First, it is illegal to feed wildlife in Colorado, CPW said.

Second, leaving pumpkins out for wildlife can lead to increased human-wildlife conflicts once animals become accustomed to human food sources.

CPW received 3,130 bear reports from April 1 through Oct. 1, 2021. That number is growing as bears are now in hyperphagia, the period when bruins are preparing for hibernation and spend up to 20 hours a day on the hunt for 20,000 or more daily calories.

Most of the reports involve bears trying to access human food sources.
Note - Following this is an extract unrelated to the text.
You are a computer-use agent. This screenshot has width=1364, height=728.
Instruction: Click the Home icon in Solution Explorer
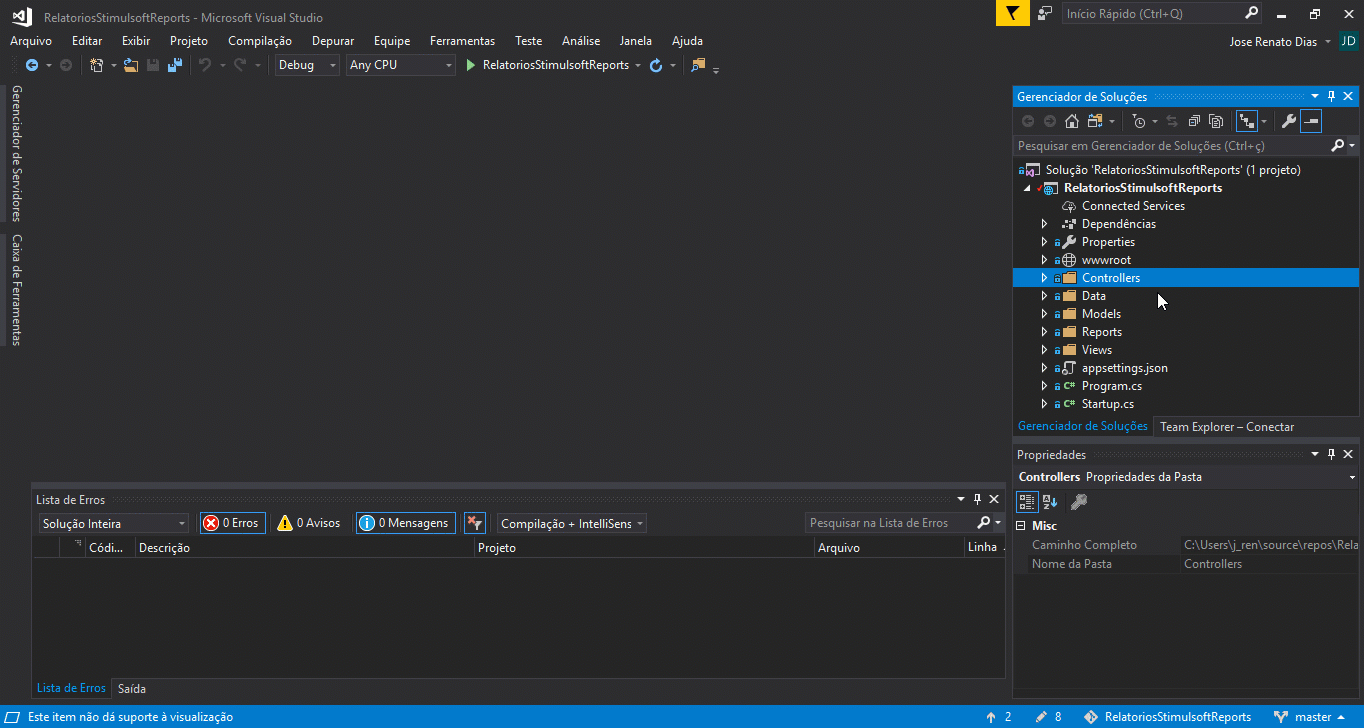(1072, 121)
CPW is asking residents to remove attractants, such as pumpkins, to reduce conflicts and keep you and the bears safe.

"Bears are biologically driven to pack on calories in preparation for winter, and they spend increasing time looking for the most efficient way to do so,"
said area wildlife manager Kris Middledorf.

CPW said that being “Bear Aware” means securing trash cans and Dumpsters, removing bird feeders, closing garages, cleaning and locking your car and house doors and calling CPW when bears become a nuisance.

"Residents must realize it is their responsibility to secure their trash, remove other food attractants such as bird feeders, and protect backyard livestock with appropriate electric fencing to avoid conflicts that arise from attracting bears to homes," Middledorf said.